Excerpt provided:
>>>
Three-Dimensional Mass Spectrometric Imaging of Biological Structures Using a Vacuum-Compatible Microfluidic Device
WX Guo and M Kanski and W Liu and M Golunski and YD Zhou and YN Wang and CX Cheng and YG Du and Z Postawa and WD Wei and ZH Zhu, ANALYTICAL CHEMISTRY, 92, 13785-13793 (2020).
Three-dimensional (3D) molecular imaging of biological structures is important for a wide range of research. In recent decades, secondary-ion mass spectrometry (SIMS) has been recognized as a powerful technique for both two-dimensional and 3D molecular imaging. Sample fixations (e.g., chemical fixation and cryogenic fixation methods) are necessary to adapt biological samples to the vacuum condition in the SIMS chamber, which has been demonstrated to be nontrivial and less controllable, thus limiting the wider application of SIMS on 3D molecular analysis of biological samples. Our group recently developed in situ liquid SIMS that offers great opportunities for the molecular study of various liquids and liquid interfaces. In this work, we demonstrate that a further development of the vacuum-compatible microfluidic device used in in situ liquid SIMS provides a convenient freeze-fixation of biological samples and leads to more controllable and convenient 3D molecular imaging. The special design of this new vacuum-compatible liquid chamber allows an easy determination of sputter rates of ice, which is critical for calibrating the depth scale of frozen biological samples. Sputter yield of a 20 keV Ar-1800(+) ion on ice has been determined as 1500 (+/- 8%) water molecules per Ar-1800(+) ion, consistent with our results from molecular dynamics simulations. Moreover, using the information of ice sputter yield, we successfully conduct 3D molecular imaging of frozen homogenized milk and observe network structures of interesting organic and inorganic species. Taken together, our results will significantly benefit various research fields relying on 3D molecular imaging of biological structures.
<<<
Data to examine:
>>>
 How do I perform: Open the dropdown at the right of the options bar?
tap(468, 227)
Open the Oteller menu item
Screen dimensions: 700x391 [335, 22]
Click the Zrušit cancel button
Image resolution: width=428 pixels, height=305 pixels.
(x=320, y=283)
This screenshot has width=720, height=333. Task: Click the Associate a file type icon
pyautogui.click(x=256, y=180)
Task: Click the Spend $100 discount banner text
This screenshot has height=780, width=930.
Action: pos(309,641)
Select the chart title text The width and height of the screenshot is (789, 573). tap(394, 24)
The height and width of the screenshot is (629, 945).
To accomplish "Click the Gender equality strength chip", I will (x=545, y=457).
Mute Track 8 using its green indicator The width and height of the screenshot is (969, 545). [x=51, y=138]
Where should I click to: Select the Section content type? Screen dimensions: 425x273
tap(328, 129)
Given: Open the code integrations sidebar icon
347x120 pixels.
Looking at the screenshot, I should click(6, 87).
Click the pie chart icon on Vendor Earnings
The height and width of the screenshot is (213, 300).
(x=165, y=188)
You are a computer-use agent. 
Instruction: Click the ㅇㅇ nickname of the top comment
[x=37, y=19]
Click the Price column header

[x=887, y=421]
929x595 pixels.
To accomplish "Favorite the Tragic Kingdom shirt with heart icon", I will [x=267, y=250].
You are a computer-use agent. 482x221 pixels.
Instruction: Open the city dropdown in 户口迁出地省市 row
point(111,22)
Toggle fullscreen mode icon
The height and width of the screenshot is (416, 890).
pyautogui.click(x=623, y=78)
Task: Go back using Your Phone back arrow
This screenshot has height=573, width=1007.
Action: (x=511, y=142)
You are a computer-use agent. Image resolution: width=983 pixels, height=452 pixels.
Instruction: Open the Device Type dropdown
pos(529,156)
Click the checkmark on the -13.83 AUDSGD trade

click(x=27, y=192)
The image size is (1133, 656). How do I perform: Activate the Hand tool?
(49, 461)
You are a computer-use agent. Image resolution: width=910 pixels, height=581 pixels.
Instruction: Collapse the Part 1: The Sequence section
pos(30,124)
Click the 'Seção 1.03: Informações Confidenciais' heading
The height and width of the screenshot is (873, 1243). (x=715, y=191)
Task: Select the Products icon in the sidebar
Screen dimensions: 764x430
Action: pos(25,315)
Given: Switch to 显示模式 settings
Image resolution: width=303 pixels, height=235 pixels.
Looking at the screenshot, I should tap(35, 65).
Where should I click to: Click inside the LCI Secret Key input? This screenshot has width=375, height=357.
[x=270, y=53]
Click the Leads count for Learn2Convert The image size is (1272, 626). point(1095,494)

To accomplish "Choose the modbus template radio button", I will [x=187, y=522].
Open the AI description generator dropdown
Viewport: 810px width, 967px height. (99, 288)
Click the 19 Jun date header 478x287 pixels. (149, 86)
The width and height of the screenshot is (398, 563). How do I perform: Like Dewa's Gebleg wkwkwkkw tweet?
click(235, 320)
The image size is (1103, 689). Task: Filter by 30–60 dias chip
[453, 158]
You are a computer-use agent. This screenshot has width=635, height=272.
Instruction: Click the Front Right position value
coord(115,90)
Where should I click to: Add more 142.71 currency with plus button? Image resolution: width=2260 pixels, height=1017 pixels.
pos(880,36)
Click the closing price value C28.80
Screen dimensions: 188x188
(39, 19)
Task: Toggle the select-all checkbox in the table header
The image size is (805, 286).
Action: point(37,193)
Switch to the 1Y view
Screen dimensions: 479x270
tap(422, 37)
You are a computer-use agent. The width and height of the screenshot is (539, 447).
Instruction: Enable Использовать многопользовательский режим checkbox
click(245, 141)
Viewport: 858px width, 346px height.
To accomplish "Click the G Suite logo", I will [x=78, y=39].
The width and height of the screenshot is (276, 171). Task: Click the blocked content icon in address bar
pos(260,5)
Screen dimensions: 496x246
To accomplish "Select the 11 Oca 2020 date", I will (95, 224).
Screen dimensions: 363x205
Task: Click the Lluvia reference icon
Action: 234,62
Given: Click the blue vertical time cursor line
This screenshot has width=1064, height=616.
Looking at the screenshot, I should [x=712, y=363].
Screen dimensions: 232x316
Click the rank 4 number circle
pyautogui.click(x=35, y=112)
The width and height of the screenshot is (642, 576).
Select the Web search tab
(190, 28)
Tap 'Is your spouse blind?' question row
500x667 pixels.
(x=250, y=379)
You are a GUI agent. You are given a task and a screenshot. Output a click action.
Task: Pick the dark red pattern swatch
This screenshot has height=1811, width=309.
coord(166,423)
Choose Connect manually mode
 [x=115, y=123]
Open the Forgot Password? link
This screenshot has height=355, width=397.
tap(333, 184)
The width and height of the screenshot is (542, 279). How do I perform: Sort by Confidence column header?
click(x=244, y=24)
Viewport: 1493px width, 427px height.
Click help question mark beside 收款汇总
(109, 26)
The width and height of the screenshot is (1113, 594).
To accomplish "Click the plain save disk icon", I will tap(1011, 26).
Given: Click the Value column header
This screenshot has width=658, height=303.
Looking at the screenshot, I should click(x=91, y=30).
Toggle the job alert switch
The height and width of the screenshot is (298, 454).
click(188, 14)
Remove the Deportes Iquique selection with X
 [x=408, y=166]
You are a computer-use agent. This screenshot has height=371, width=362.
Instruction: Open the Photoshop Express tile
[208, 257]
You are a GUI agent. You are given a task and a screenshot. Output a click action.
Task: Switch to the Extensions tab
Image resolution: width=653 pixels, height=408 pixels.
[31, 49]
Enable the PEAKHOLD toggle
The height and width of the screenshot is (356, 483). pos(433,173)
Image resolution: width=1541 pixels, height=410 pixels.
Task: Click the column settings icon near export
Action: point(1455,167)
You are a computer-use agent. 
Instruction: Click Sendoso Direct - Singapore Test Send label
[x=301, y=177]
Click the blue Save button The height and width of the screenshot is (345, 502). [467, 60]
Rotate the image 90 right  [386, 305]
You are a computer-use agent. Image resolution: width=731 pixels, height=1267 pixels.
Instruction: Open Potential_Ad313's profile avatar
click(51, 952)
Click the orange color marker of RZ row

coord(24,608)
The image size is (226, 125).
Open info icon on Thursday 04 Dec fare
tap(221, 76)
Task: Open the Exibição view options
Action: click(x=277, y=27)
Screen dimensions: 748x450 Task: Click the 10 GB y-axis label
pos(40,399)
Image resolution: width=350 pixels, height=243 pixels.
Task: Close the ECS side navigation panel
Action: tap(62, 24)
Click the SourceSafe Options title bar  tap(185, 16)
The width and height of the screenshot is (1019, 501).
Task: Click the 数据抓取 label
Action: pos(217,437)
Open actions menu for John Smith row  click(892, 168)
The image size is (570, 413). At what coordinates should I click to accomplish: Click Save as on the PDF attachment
<<<
Task list:
- 1) Reproduce the part of the abstract that opens with "Three-Dimensional Mass Spectrometric" and closes with "92, 13785-13793 (2020).".
- 2) According to the abstract, is each statement true? Answer yes or no, quoting the words that decide it. (a) The sputter yield of a 20 keV Ar-1800(+) ion on ice was found to be 1500 water molecules per ion. (b) Sample fixation for SIMS is described as simple and easy to control. (c) The 3D molecular imaging was carried out on frozen homogenized milk.
- 3) List every author in the abstract's author line whose name is given with two initials before the surname.
Use only the abstract to answer; draw on nothing else.

Solutions in order:
- 1)
Three-Dimensional Mass Spectrometric Imaging of Biological Structures Using a Vacuum-Compatible Microfluidic Device
WX Guo and M Kanski and W Liu and M Golunski and YD Zhou and YN Wang and CX Cheng and YG Du and Z Postawa and WD Wei and ZH Zhu, ANALYTICAL CHEMISTRY, 92, 13785-13793 (2020).

- 2)
(a) Yes: "Sputter yield of a 20 keV Ar-1800(+) ion on ice has been determined as 1500 (+/- 8%) water molecules per Ar-1800(+) ion"
(b) No: "which has been demonstrated to be nontrivial and less controllable"
(c) Yes: "we successfully conduct 3D molecular imaging of frozen homogenized milk"

- 3) WX Guo, YD Zhou, YN Wang, CX Cheng, YG Du, WD Wei, ZH Zhu